Sort the developers by the number of interests in descending order, then by the number of years they have been using R in descending order by calling list.sort.

str(list.sort(devs,desc(length(interest)),desc(lang$r)))
List of 3
 $ p1:List of 4
  ..$ name    : chr "Ken"
  ..$ age     : num 24
  ..$ interest: chr [1:3] "reading" "music" "movies"
  ..$ lang    :List of 3
  .. ..$ r     : num 2
  .. ..$ csharp: num 4
  .. ..$ python: num 3
 $ p2:List of 4
  ..$ name    : chr "James"
  ..$ age     : num 25
  ..$ interest: chr [1:2] "sports" "music"
  ..$ lang    :List of 3
  .. ..$ r   : num 3
  .. ..$ java: num 2
  .. ..$ cpp : num 5
 $ p3:List of 4
  ..$ name    : chr "Penny"
  ..$ age     : num 24
  ..$ interest: chr [1:2] "movies" "reading"
  ..$ lang    :List of 3
  .. ..$ r     : num 1
  .. ..$ cpp   : num 4
  .. ..$ python: num 2

Updating

Use list.update to update the list by removing age and lang columns and introducing the number of languages each member uses as nlang.
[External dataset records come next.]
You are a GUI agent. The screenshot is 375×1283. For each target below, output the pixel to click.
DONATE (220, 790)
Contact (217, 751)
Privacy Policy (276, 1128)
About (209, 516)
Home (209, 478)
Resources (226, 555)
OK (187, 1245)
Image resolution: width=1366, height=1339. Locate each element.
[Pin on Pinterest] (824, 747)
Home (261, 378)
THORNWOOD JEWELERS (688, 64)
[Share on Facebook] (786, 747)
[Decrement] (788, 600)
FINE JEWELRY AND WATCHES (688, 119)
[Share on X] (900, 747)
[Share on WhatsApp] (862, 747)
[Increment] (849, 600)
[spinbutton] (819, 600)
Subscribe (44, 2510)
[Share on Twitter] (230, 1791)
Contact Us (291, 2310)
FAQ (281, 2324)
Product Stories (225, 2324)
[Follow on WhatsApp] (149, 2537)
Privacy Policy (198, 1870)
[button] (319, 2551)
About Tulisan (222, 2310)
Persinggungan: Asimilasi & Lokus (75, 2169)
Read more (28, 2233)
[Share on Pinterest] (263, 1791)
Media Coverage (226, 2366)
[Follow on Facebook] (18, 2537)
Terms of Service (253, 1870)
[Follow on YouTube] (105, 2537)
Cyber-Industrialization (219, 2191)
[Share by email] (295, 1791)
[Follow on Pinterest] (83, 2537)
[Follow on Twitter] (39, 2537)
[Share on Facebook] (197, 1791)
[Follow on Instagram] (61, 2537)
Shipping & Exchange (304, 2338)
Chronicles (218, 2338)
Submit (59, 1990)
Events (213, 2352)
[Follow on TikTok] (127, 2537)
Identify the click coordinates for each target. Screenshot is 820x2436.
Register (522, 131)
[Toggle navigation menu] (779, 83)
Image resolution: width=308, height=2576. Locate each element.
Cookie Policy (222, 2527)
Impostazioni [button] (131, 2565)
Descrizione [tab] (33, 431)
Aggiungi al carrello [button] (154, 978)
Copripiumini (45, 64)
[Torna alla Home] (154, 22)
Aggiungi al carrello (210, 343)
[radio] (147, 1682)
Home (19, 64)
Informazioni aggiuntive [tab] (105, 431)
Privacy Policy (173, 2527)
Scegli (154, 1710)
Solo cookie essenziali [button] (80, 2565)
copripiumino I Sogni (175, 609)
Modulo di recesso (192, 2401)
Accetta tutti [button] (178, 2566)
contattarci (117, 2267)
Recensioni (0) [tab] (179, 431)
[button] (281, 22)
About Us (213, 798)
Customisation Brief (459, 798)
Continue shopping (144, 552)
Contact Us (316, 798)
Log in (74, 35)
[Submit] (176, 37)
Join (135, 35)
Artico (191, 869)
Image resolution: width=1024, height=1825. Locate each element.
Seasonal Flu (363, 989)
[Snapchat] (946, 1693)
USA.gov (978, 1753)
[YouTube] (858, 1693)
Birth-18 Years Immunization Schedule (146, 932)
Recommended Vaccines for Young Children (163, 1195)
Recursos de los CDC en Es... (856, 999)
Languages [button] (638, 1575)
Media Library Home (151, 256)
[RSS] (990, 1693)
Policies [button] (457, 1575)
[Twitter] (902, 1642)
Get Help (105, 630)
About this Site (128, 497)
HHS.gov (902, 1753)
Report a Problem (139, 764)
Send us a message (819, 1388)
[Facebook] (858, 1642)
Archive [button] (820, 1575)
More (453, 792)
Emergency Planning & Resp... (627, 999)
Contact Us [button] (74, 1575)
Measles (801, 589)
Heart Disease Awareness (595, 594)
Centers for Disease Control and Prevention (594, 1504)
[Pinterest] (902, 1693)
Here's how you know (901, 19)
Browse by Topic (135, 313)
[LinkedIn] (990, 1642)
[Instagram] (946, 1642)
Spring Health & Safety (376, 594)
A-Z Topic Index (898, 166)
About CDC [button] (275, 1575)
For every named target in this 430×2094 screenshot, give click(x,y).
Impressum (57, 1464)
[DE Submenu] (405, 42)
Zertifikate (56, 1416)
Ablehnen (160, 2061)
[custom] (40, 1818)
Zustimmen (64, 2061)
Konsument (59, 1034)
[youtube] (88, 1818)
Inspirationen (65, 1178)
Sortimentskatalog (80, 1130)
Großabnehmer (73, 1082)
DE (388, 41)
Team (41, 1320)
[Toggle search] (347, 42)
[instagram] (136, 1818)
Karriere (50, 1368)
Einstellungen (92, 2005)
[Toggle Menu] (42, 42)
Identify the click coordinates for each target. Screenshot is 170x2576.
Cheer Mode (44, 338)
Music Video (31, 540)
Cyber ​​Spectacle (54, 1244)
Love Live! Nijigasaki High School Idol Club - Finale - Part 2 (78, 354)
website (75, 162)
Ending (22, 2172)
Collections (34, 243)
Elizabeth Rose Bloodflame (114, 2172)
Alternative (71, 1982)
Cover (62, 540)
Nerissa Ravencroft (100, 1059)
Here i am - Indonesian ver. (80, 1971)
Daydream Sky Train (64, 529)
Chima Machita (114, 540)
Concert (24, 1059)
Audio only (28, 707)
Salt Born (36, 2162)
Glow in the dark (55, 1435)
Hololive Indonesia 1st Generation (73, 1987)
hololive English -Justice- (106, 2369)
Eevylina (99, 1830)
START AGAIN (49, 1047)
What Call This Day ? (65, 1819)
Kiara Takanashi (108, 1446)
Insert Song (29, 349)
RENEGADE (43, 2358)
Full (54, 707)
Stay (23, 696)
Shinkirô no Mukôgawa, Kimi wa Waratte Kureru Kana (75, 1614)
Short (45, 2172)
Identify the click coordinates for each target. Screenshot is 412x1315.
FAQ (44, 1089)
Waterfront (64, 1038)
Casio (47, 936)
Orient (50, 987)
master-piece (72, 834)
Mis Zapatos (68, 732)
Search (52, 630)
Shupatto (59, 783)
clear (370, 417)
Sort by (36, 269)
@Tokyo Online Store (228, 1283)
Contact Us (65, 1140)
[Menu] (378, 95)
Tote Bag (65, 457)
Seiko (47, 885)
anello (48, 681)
str(list.update(devs,age=NULL,lang=NULL,nlang=length(lang)))
List of 3
 $ p1:List of 3
  ..$ name    : chr "Ken"
  ..$ interest: chr [1:3] "reading" "music" "movies"
  ..$ nlang   : int 3
 $ p2:List of 3
  ..$ name    : chr "James"
  ..$ interest: chr [1:2] "sports" "music"
  ..$ nlang   : int 3
 $ p3:List of 3
  ..$ name    : chr "Penny"
  ..$ interest: chr [1:2] "movies" "reading"
  ..$ nlang   : int 3

More functions

Much more functions are provided than the examples show. Please read the documentation of the package.

Working with pipeline

Pipeline operators may hugely improve the readibility of the code especially when a chain of commands are executed. pipeR package is recommended to co-work with this package.

The following code returns the developers whose age is no more than 24 and create a data frame where they are sorted by the number of years using R in descending order and each row tells us the name, years of using R, and the longest time using a language they know.

library(pipeR)
devs %>>%
  list.filter(age <= 24) %>>%
  list.sort(desc(lang$r)) %>>%
  list.map(data.frame(name=name,r=lang$r,
    longest=max(unlist(lang)))) %>>%
  list.rbind
    name r longest
p1   Ken 2       4
p3 Penny 1       4

Lambda expression

Most functions in this package supports lambda expressions like x ~ f(x) where x refers to the list member itself. Otherwise, . will by default be used to represent it.

nums <- list(a=c(1,2,3),b=c(2,3,4),c=c(3,4,5))
nums %>>%
  list.map(data.frame(min=min(.),max=max(.))) %>>%
  list.rbind
  min max
a   1   3
b   2   4
c   3   5
nums %>>%
  list.map(x ~ sum(x))
$a
[1] 6

$b
[1] 9

$c
[1] 12
nums %>>%
  list.filter(x ~ mean(x)>=3)
$b
[1] 2 3 4

$c
[1] 3 4 5

Conclusion

rlist package can be used to deal with list objects in a very flexible and streamlined manner. It can work together with many other packages such as pipeR, plyr, dplyr, etc.